Other major tips from those who’ve been there include picking one major IaaS stack and sticking with it. While Hogue and Slack’s organizations may have chosen to go different ways — the former focused on Amazon Web Services, and the latter on Microsoft Azure, both stressed concentrating on one hyper-scale cloud to build out their IaaS offering was key.
“We decide to invest all our eggs in one basket, and that’s been the right decision for us,” Slack said.
Barhoumeh also urged partners to think long-term when it comes to building an IaaS business — urging partners to take a “five year plan” approach to building out IaaS that includes, from day one, the plan for what comes next once they’ve established an IaaS business.
Hogue pointed to development around business intelligence and the Internet of Things as logical offshoots of IaaS businesses — once you’ve consolidated a customer’s infrastructure, you’ve got an opportunity to get more knowledge and insight out of the data in that infrastructure.
“How do I make that relevant to my business rather than just gathering metrics and information?” Hogue said. “We’re seeing huge demand for that.”
For Slack, the next steps involve moving beyond IaaS to Platform-as-a-Service, from which come “the real benefits of cloud,” he said.
“If you just look at your customers as an IaaS-only opportunity, and you do your lift and shift, then just manage it after that, you’re leaving a lot of money on the table,” he advised.
From a Canadian perspective, Ingram Micro Canada cloud director Greg Onoprijenko said he believes that the biggest requirement for partners attacking IaaS — customer demand — is “finally” starting to ramp up, but said “the channel is still relatively new.”
“The business is quite mature in the U.S., although there’s still a lot of work to do, but there are not a lot of channel partners who are focused on that infrastructure opportunity,” Onoprijenko said. “
The “first wave” of IaaS-focused channel partners is starting to appear in the Canadian market, he said, Blue Silver Shift included.

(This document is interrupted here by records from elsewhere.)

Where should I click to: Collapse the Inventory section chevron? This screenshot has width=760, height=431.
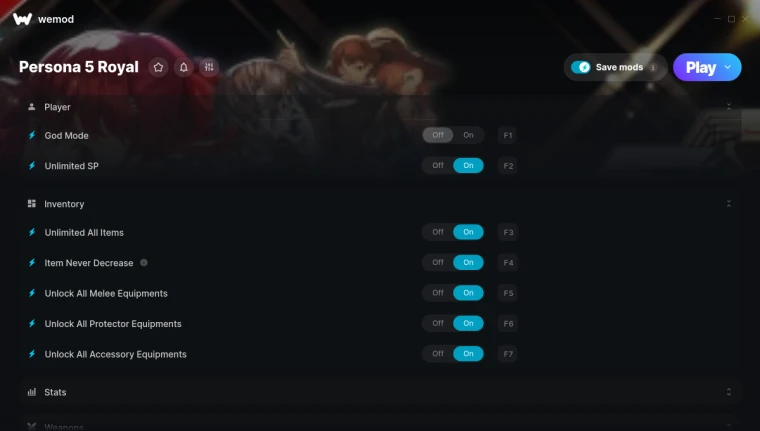point(728,204)
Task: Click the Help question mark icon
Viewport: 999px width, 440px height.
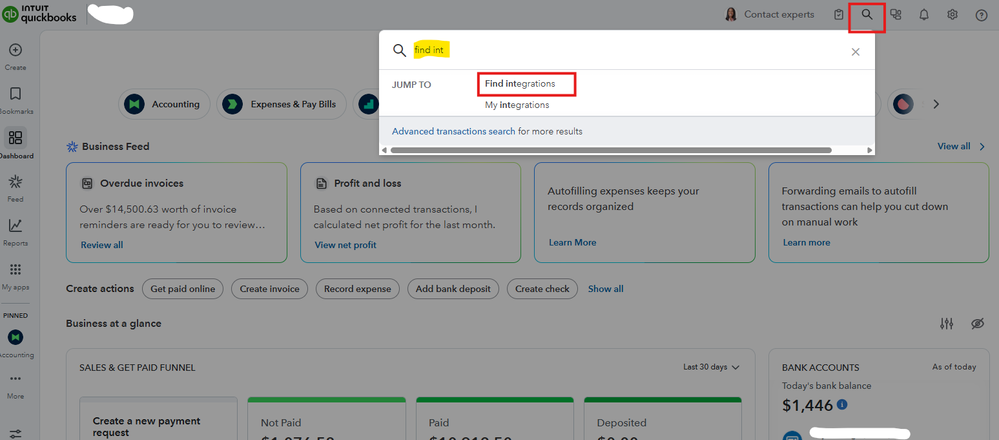Action: click(x=981, y=15)
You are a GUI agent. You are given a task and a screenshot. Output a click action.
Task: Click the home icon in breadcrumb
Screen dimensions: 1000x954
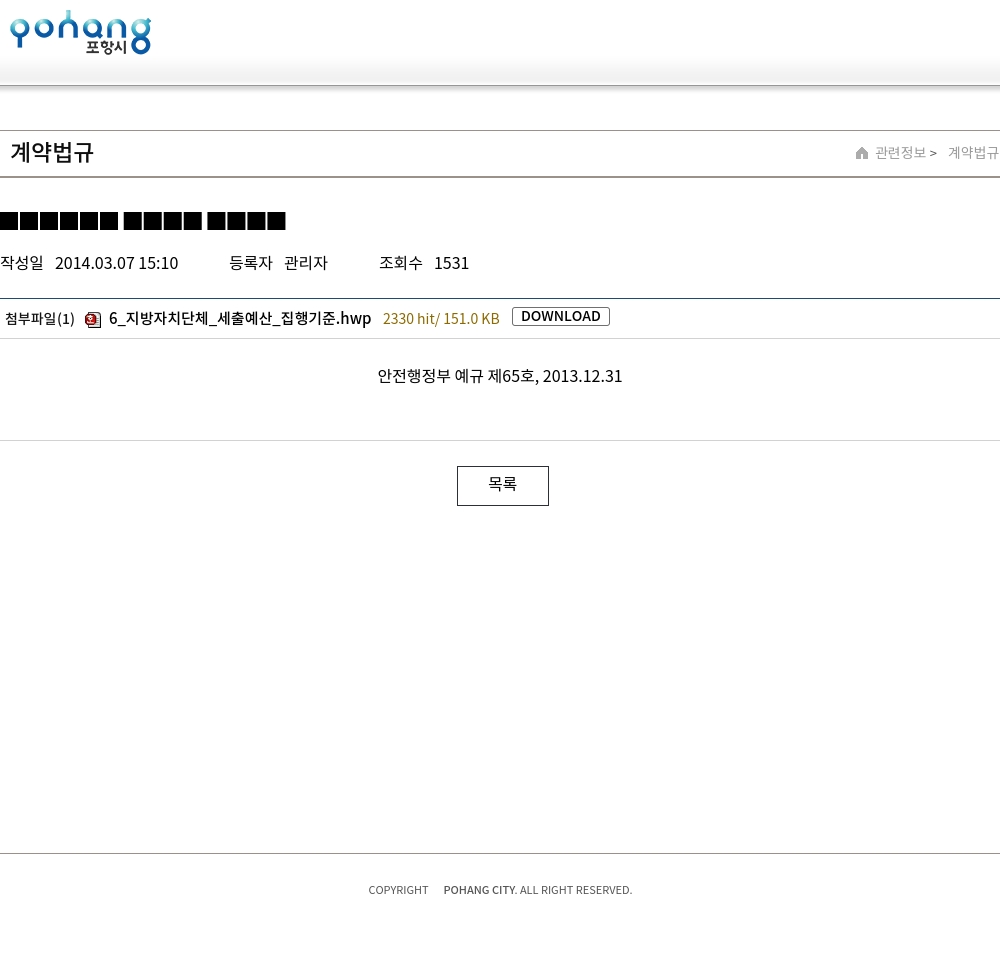(862, 153)
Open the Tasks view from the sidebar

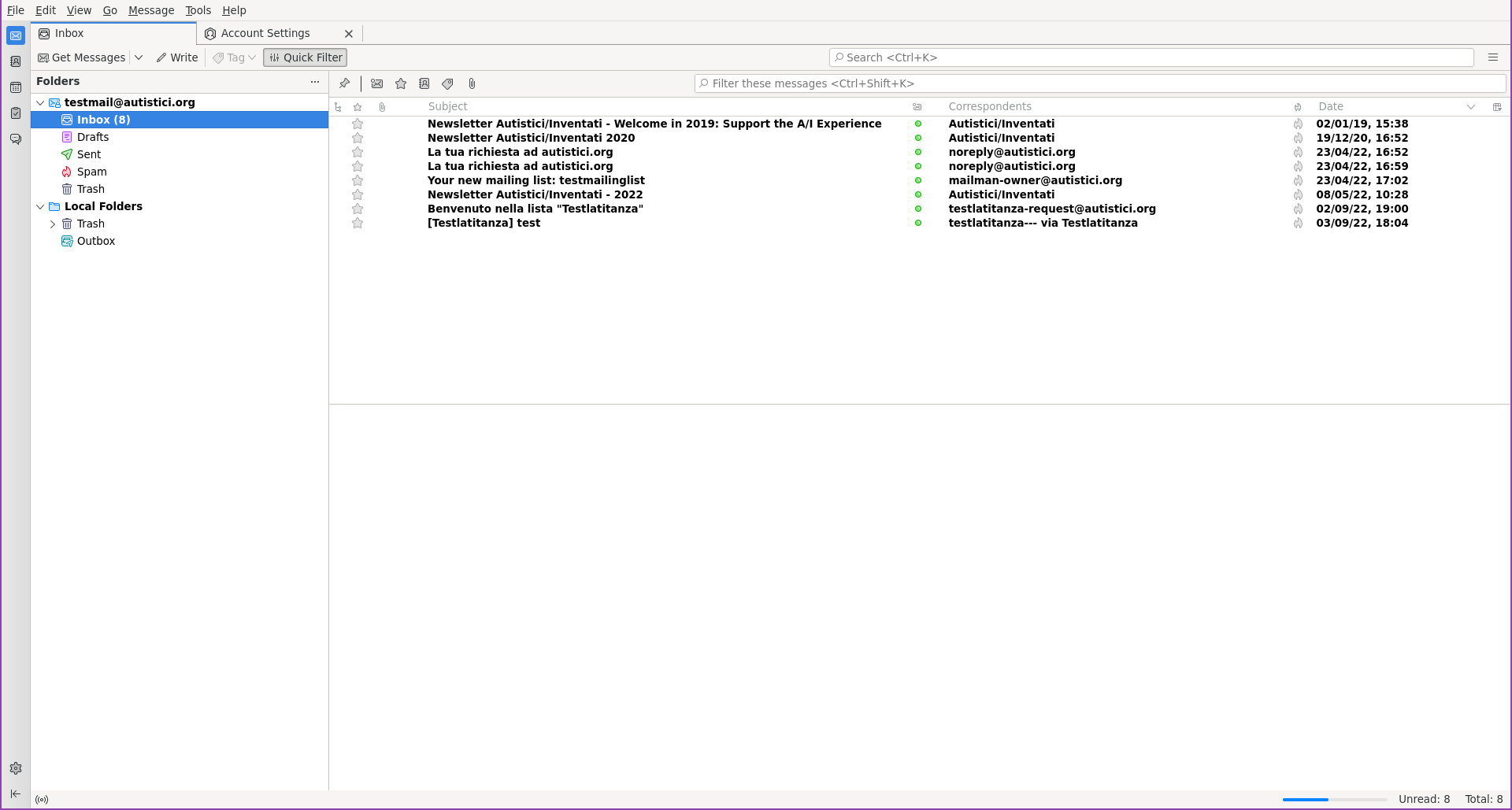[16, 113]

Today, that group tends to be “very specialized, very focused on the enterprise.”
But he said he believes that demand will spread into the SMB market, and Ingram will make it a priority to help make sure there are partners ready to meet that new demand.
“Our job is to enable them, to make sure they’re prepared to be successful,” he said. “We’ve got an opportunity to unlock the SMB opportunity and get partners successful there.”